La que más se parecía a vos era Maria “la Grande”. Tenía el cabello hasta la cintura, como el tuyo, y los ojos verdes y grandes como un par de brevas, y unos labios carnosos y pegachentos por el brillo que cargaba en el bolsillo del descaderado, y era delgada, de brazos finitos como los tuyos, y la única entre todas las niñas de la cuadra a la que se le asomaban un par de montañitas que crecían afanadas debajo de su ombliguera.
Maria “la Grande” fue la primera en usar principiantes, la primera que tuvo que entrar corriendo a su casa por una mancha oscura en el bluyín y la primera que dejó de jugar contigo, aunque, como era hija única, tenía la colección de Barbies más completa de la cuadra.
La primera vez que no quiso salir a jugar dijo que tenía mucha tarea, pero que de pronto otro día. Así que otro día la llamamos, pero alegó que estaba enferma y hasta fingió una tos que a leguas supimos falsa. La tercera vez aceptó salir porque estábamos con el primo de Maria “la Chiquita”, que siempre le había gustado, y entre los dos conspiraron para acabar el juego de muñecas tan pronto como empezó. La última vez que la vimos nos abrió la puerta de malagana, con los audífonos del discman colgados del cuello. Se había pintado las uñas negras y delineado los ojos. “Ustedes no saben, pero el mundo es una mierda”, nos dijo, y cerró de un portazo.

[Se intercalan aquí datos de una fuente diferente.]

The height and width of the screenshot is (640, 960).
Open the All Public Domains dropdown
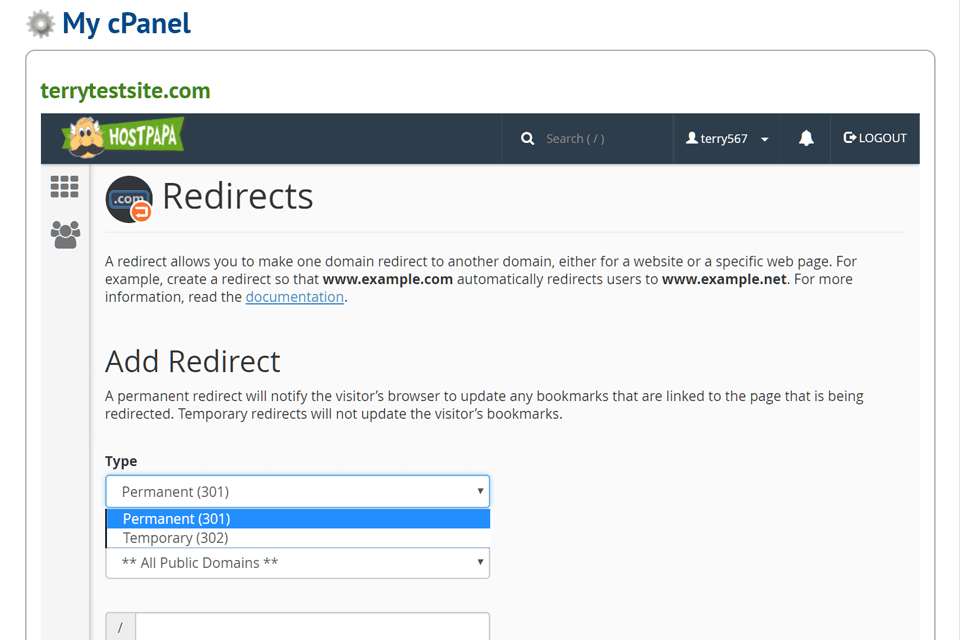coord(297,563)
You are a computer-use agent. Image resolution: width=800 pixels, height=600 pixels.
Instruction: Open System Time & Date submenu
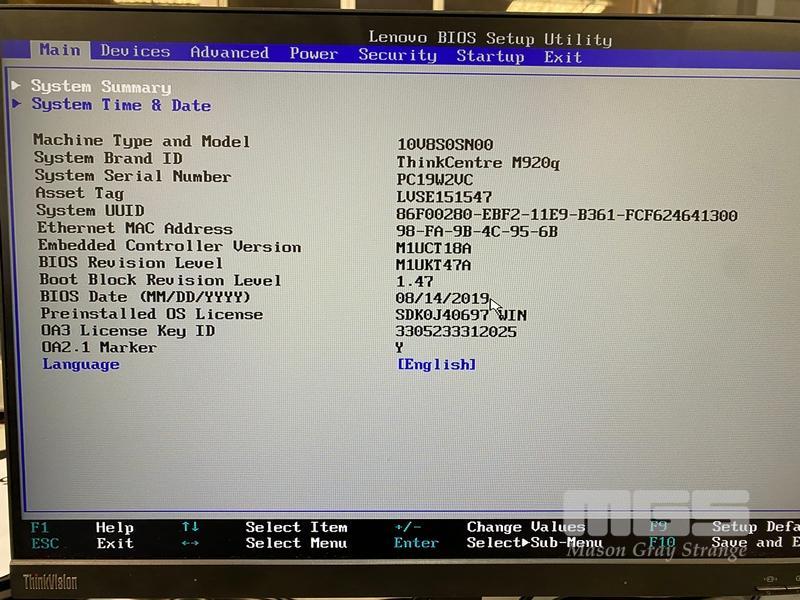[120, 105]
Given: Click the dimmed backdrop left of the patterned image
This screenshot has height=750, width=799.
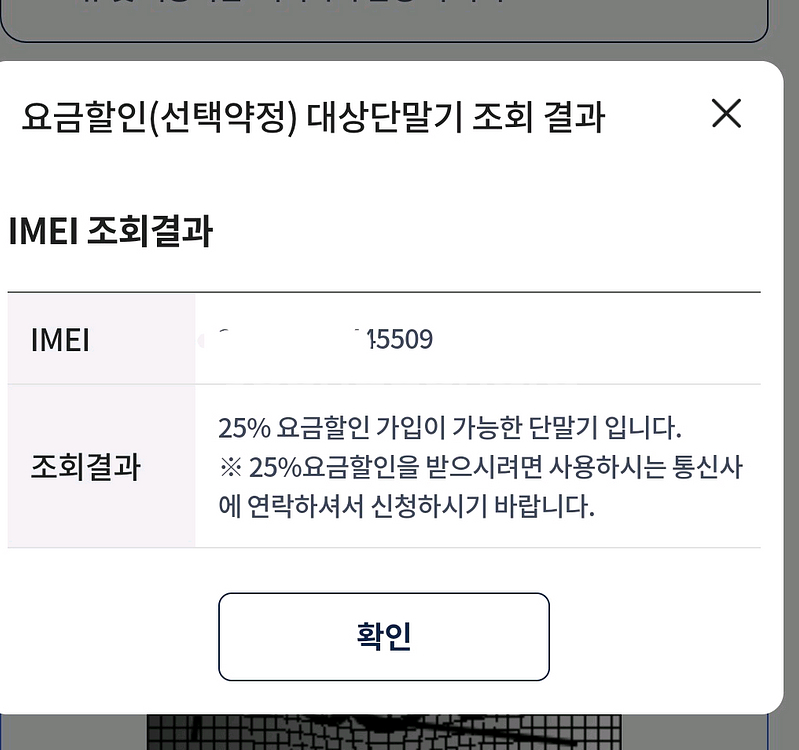Looking at the screenshot, I should tap(70, 732).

A los días encontramos su colección de Barbies en la basura, con el carro, la casa y los muebles, ollas, televisores y mesitas en miniatura que nos servían para crear mansiones que ocupaban el patio entero. Me sentí traicionada. Si ya no quería sus juguetes, ¿por qué no nos los regaló a las niñas de la cuadra como herencia del pasado imaginado? ¿Así de grave había sido el golpe con el mundo de los grandes?
Hicimos una lista de los objetos, les asignamos un valor según su rareza o tamaño y los repartimos por partes iguales. Todo lo rosado se fue y solo quedaste tú, la Barbie maltrecha. Se llevaron tu ropa, tus accesorios y te dejaron desnuda, indefensa entre los chécheres. Éramos muy chicas para entender la amargura de esa imagen.